From a data modeling perspective, there are two entities: products and ingredients, and they are in an N-to-M relationship. This can fit in tree relational tables, that you can store as three sheets in Excel*: a list of products, a list of ingredients, a list of relationships between products and ingredients. But that would be the final picture of course.
Now, getting these sheets populated (ETL) requires some work because of the low data quality (discrepancy in names). Part of it can probably be automated with sed scripts directly on the input as text (standardizing separators), or as BruceWayne indicates, using all possible delimiters in the CSV import. But part of it will probably require human intervention (fixing the different names).

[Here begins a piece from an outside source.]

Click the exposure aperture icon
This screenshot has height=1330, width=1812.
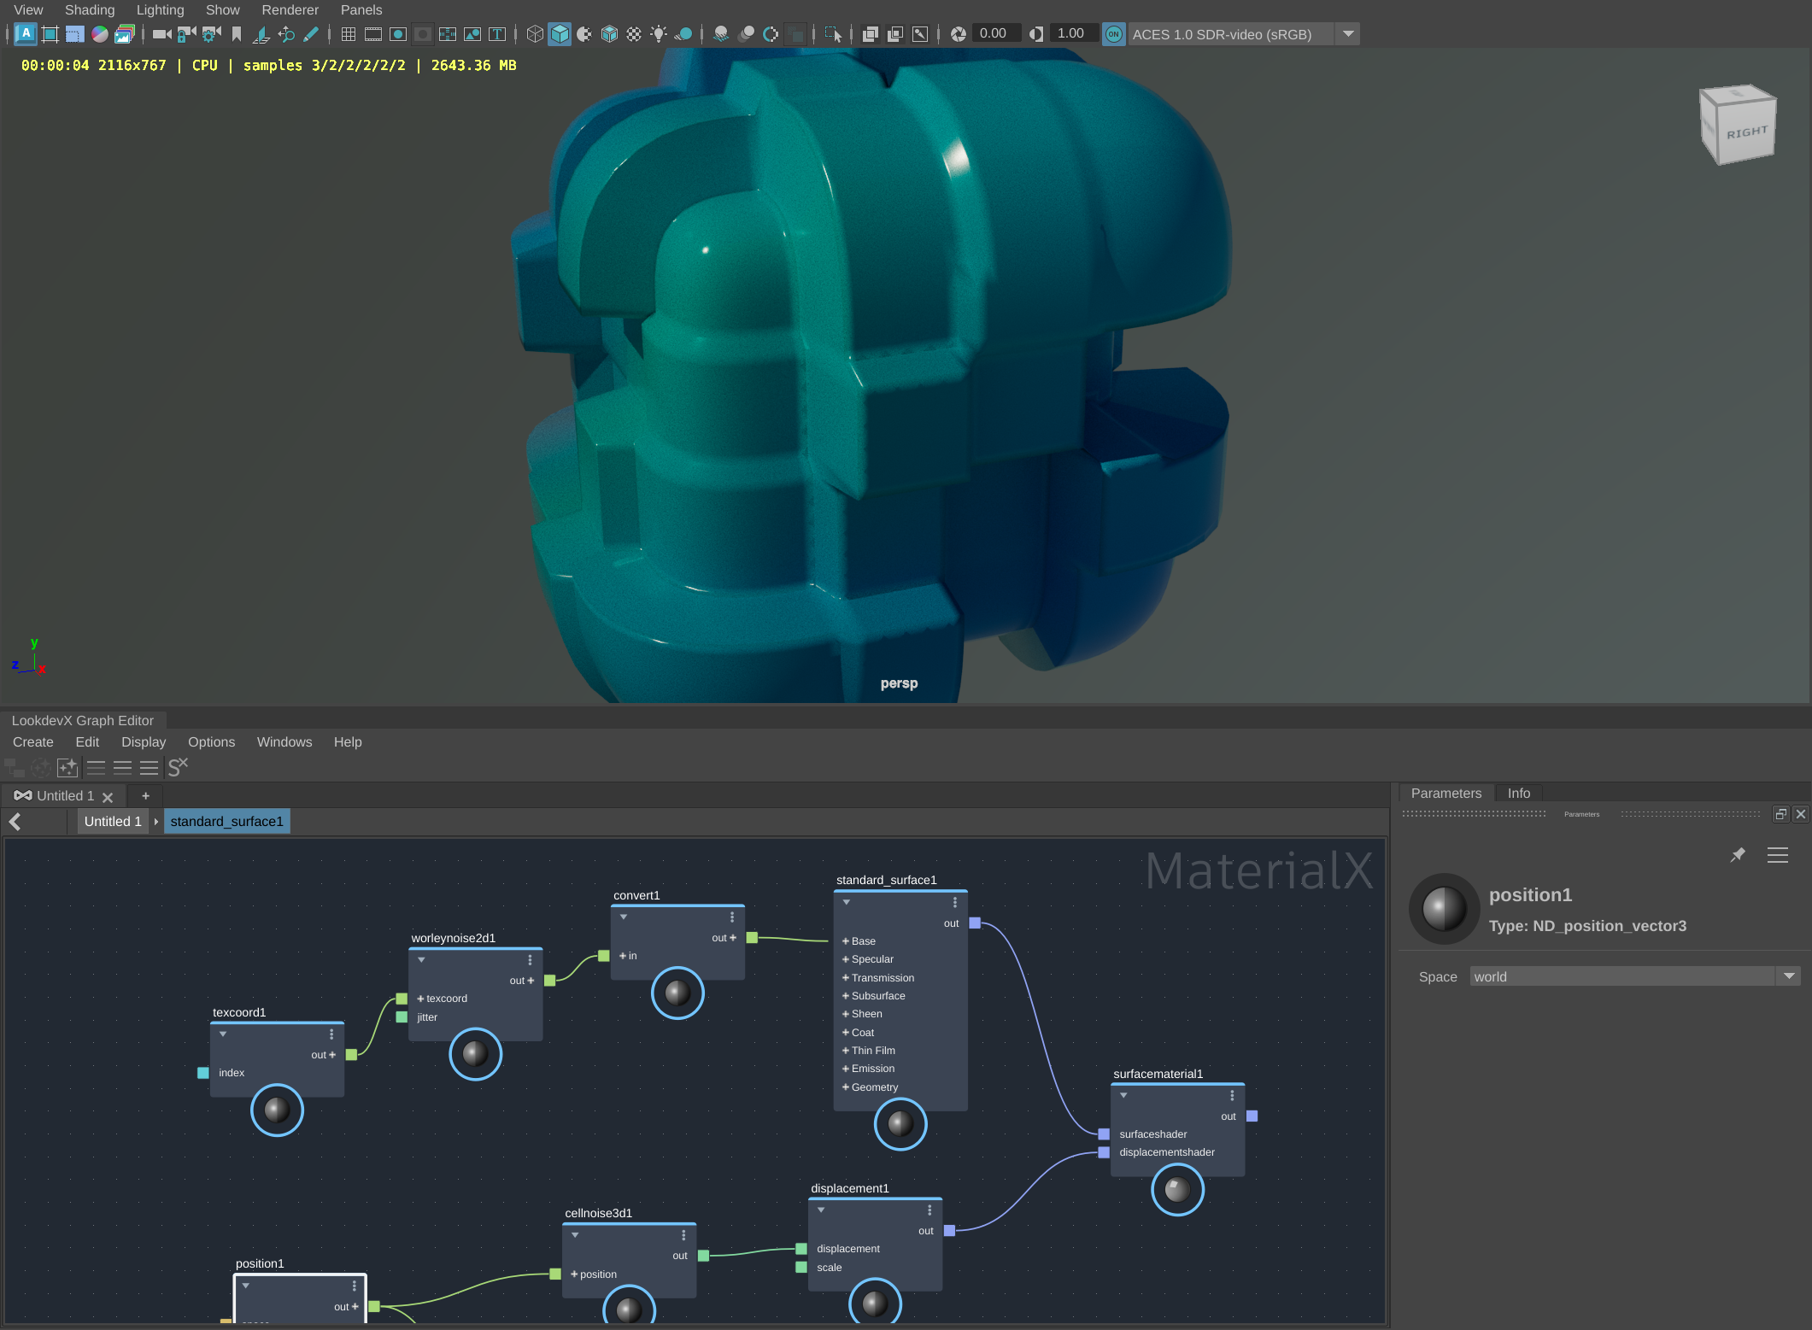coord(959,34)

Using CSV import, selecting delimiters and fixing spaces should probably get you there:
|---------|-------------|------------|-------------|
|Product A| ingredient A|Ingredient B|Ingredient C |
|Product B| ingredient A|Ingredient B| Ingredient C|
|Product C| ingredient A|Ingredient B| Ingredient C|
|Product D| ingredient A|IngredientB |Ingredient C |
|---------|-------------|------------|-------------|
What I would then suggest is to build a separate mapping of a standard name to all the other equivalent names that could occur in the input. This mapping may be partly built automatically (obvious case changes based on your observations, etc), but will probably require manual work and trial and error.
A mapping could look like
|-------------|-------------|
| From | To |
|-------------|-------------|
|ingredient a |Ingredient A |
| ingredientA |Ingredient A |
| ingredient b|Ingredient B |
| IngredientB |Ingredient B |
|-------------|-------------|
Then, you should be able to map the original table to a standardized table with lookup functions:
|---------|------------|------------|------------|
|Product A|Ingredient A|Ingredient B|Ingredient C|
|Product B|Ingredient A|Ingredient B|Ingredient C|
|Product C|Ingredient A|Ingredient B|Ingredient C|
|Product D|Ingredient A|Ingredient B|Ingredient C|
|---------|------------|------------|------------|
And to map it to a list of ingredients (using duplicate elimination on the second column of the mapping table):
|------------|
|Ingredient A|
|Ingredient B|
|Ingredient C|
|------------|
(and the same for products).
You should also be able to populate the normalized relationship:
|---------|------------|
|Product A|Ingredient A|
|Product A|Ingredient B|
|Product A|Ingredient C|
|Product B|Ingredient A|
|Product B|Ingredient B|
|Product B|Ingredient C|
|Product C|Ingredient A|
|Product C|Ingredient B|
|Product C|Ingredient C|
|Product D|Ingredient A|
|Product D|Ingredient B|
|Product D|Ingredient C|
|---------|------------|
- Disclaimer: from a database perspective, it is more advisable to use a relational database (possibly with Access) if you can than Excel, even though many do use Excel to store data. Wrong manipulations in Excel, such as deleting a cell and shifting rows and columns, can lead to severe errors in the data that can have disastrous consequences if it is used in production. Excel is great and easy to use even with no database background, but use it with care!